> [Work to be completed]
Below are the records. Retype exactly the lines between the lines holding "[Таблица] (1314, 358)" and "You are a GUI agent. The screenshot is 992×2576.", inclusive.

Supplied records: Begin

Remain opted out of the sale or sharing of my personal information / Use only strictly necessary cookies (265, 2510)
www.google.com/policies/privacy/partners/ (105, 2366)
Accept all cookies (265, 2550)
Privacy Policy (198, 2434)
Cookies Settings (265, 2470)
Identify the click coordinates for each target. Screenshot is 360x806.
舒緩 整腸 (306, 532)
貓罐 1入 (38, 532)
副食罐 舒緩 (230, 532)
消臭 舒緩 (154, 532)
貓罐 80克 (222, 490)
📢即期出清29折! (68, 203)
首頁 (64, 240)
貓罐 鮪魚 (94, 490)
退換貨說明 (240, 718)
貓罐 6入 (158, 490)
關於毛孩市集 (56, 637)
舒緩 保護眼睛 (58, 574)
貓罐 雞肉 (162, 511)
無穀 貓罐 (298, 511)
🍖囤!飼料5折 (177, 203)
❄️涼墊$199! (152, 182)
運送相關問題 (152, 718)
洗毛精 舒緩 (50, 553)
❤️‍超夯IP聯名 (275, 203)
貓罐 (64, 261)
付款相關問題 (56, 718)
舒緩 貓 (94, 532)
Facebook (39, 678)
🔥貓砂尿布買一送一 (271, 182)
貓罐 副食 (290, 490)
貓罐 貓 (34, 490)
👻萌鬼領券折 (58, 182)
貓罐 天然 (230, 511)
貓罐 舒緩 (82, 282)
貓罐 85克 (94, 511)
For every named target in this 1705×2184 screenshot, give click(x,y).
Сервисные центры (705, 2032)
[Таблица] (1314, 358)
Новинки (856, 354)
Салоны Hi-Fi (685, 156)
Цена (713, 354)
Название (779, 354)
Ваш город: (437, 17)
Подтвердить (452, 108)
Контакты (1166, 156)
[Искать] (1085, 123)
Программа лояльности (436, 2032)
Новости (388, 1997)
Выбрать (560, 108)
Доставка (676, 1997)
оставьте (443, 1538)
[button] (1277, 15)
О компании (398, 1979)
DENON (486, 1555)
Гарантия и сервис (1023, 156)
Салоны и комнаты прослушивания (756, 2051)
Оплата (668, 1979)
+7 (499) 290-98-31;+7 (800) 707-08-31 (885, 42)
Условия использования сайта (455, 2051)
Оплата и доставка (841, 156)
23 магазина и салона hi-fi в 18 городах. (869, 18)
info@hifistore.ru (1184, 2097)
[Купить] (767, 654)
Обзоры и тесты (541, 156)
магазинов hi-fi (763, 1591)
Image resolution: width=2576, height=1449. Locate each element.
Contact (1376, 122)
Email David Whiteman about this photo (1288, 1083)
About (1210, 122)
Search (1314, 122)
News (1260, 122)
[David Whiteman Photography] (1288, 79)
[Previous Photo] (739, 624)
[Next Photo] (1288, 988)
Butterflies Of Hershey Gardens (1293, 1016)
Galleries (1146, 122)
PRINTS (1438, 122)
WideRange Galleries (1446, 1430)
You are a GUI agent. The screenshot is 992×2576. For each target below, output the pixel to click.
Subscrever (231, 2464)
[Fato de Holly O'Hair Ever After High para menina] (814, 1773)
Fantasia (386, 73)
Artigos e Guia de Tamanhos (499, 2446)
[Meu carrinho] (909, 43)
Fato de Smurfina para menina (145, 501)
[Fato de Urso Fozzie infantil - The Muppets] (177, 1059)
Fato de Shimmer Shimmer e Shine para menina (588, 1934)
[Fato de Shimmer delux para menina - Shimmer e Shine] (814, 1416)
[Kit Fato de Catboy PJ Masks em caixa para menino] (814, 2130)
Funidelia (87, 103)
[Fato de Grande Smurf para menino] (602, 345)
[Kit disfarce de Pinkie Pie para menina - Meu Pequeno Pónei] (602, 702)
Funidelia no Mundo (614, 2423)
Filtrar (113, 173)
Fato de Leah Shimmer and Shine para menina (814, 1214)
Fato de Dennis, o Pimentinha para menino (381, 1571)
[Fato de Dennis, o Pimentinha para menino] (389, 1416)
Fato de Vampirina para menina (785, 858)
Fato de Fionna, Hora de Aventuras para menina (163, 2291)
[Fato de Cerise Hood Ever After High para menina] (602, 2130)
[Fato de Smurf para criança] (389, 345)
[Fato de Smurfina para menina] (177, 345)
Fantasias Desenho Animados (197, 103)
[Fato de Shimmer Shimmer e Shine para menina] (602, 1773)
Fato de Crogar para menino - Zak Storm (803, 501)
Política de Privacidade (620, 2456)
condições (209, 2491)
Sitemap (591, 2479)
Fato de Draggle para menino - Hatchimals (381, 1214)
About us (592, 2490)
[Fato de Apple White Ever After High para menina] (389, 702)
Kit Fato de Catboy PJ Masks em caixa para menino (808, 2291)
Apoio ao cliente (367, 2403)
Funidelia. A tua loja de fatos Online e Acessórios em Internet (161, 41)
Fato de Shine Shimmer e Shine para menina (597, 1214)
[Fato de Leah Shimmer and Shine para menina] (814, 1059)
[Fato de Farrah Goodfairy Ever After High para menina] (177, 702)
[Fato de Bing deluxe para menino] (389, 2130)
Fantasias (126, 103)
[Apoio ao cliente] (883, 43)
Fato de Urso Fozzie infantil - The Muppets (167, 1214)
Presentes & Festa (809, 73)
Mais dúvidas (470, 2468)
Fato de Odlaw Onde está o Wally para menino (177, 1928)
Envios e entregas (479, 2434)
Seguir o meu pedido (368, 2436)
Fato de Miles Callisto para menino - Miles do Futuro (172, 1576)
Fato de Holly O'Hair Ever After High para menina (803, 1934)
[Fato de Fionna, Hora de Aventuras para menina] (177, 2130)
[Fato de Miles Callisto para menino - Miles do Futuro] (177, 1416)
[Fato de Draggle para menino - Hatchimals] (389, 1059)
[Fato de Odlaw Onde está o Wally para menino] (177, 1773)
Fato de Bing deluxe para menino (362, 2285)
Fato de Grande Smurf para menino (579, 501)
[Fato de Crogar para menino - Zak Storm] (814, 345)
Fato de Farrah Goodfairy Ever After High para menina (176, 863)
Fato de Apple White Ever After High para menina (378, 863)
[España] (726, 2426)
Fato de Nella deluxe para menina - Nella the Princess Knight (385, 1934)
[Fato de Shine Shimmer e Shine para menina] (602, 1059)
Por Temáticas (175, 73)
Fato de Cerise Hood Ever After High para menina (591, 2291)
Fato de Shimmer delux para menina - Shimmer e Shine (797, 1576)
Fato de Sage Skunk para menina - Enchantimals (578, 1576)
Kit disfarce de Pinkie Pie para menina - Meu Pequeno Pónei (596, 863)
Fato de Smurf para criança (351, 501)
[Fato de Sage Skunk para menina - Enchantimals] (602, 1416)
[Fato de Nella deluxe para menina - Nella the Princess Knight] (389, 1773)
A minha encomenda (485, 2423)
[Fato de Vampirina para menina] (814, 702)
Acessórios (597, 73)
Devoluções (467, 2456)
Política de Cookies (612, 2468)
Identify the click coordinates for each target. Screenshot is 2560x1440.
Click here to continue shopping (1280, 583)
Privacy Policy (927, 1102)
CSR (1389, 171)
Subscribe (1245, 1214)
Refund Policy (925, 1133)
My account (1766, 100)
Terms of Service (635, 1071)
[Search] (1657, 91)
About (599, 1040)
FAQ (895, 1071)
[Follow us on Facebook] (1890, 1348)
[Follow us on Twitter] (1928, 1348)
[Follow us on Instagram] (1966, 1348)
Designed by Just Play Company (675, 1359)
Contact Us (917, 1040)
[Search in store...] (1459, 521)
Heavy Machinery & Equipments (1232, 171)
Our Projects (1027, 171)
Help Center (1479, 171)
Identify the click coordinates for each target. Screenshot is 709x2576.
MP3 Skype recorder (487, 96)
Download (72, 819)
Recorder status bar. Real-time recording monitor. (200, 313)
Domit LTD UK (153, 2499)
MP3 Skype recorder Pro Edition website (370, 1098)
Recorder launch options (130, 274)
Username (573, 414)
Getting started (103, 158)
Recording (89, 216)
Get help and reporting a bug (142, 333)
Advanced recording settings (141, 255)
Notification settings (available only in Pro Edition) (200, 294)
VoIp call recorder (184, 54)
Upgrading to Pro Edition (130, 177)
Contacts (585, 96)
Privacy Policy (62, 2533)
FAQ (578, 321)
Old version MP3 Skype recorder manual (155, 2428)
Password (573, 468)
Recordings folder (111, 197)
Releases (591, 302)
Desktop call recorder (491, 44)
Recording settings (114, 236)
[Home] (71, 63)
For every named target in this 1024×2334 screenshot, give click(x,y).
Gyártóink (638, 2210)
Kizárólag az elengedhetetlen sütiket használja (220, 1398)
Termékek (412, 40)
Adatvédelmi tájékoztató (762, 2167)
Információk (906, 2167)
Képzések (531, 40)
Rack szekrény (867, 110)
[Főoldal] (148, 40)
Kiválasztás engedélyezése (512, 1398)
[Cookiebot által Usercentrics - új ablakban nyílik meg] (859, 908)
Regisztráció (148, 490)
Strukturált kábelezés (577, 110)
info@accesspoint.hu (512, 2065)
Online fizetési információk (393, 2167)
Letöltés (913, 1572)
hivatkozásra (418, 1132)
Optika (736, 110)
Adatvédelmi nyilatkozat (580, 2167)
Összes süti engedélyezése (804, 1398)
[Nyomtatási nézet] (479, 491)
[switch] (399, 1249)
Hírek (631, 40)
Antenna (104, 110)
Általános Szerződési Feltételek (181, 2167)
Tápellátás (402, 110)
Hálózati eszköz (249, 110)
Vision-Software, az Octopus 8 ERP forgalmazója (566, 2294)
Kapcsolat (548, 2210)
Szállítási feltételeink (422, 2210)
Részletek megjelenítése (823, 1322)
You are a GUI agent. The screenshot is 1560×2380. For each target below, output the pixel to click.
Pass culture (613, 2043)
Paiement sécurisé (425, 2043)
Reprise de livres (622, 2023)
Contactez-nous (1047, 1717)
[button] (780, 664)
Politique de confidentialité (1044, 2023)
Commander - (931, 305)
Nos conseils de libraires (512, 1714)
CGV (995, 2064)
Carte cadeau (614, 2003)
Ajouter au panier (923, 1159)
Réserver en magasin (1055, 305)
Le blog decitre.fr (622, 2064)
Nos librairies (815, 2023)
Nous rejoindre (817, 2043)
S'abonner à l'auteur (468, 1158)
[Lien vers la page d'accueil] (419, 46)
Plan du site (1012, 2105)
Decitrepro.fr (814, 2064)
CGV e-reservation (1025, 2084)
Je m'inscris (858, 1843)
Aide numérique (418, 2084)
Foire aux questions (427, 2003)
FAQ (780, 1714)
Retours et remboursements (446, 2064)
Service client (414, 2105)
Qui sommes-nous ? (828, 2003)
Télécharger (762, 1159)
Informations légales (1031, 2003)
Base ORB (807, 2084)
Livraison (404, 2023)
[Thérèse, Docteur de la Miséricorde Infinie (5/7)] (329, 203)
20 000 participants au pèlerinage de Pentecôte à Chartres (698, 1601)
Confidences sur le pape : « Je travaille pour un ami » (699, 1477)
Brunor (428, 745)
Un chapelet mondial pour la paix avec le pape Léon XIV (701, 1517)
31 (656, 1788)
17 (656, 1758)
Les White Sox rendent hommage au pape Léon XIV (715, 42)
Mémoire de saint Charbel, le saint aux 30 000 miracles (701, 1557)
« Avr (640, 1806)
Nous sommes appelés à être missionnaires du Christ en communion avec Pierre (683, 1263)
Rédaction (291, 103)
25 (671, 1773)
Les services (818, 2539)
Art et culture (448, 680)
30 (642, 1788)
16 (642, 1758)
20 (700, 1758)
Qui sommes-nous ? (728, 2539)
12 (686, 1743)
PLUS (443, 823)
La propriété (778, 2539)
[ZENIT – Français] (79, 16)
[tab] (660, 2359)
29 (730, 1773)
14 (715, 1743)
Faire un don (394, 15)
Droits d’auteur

Supplied records: End

> [Reply to the exercise]
[Таблица] (1314, 358)
Новинки (856, 354)
Салоны Hi-Fi (685, 156)
Цена (713, 354)
Название (779, 354)
Ваш город: (437, 17)
Подтвердить (452, 108)
Контакты (1166, 156)
[Искать] (1085, 123)
Программа лояльности (436, 2032)
Новости (388, 1997)
Выбрать (560, 108)
Доставка (676, 1997)
оставьте (443, 1538)
[button] (1277, 15)
О компании (398, 1979)
DENON (486, 1555)
Гарантия и сервис (1023, 156)
Салоны и комнаты прослушивания (756, 2051)
Оплата (668, 1979)
+7 (499) 290-98-31;+7 (800) 707-08-31 (885, 42)
Условия использования сайта (455, 2051)
Оплата и доставка (841, 156)
23 магазина и салона hi-fi в 18 городах. (869, 18)
info@hifistore.ru (1184, 2097)
[Купить] (767, 654)
Обзоры и тесты (541, 156)
магазинов hi-fi (763, 1591)
Image resolution: width=2576, height=1449. Locate each element.
Contact (1376, 122)
Email David Whiteman about this photo (1288, 1083)
About (1210, 122)
Search (1314, 122)
News (1260, 122)
[David Whiteman Photography] (1288, 79)
[Previous Photo] (739, 624)
[Next Photo] (1288, 988)
Butterflies Of Hershey Gardens (1293, 1016)
Galleries (1146, 122)
PRINTS (1438, 122)
WideRange Galleries (1446, 1430)
You are a GUI agent. The screenshot is 992×2576. For each target below, output the pixel to click.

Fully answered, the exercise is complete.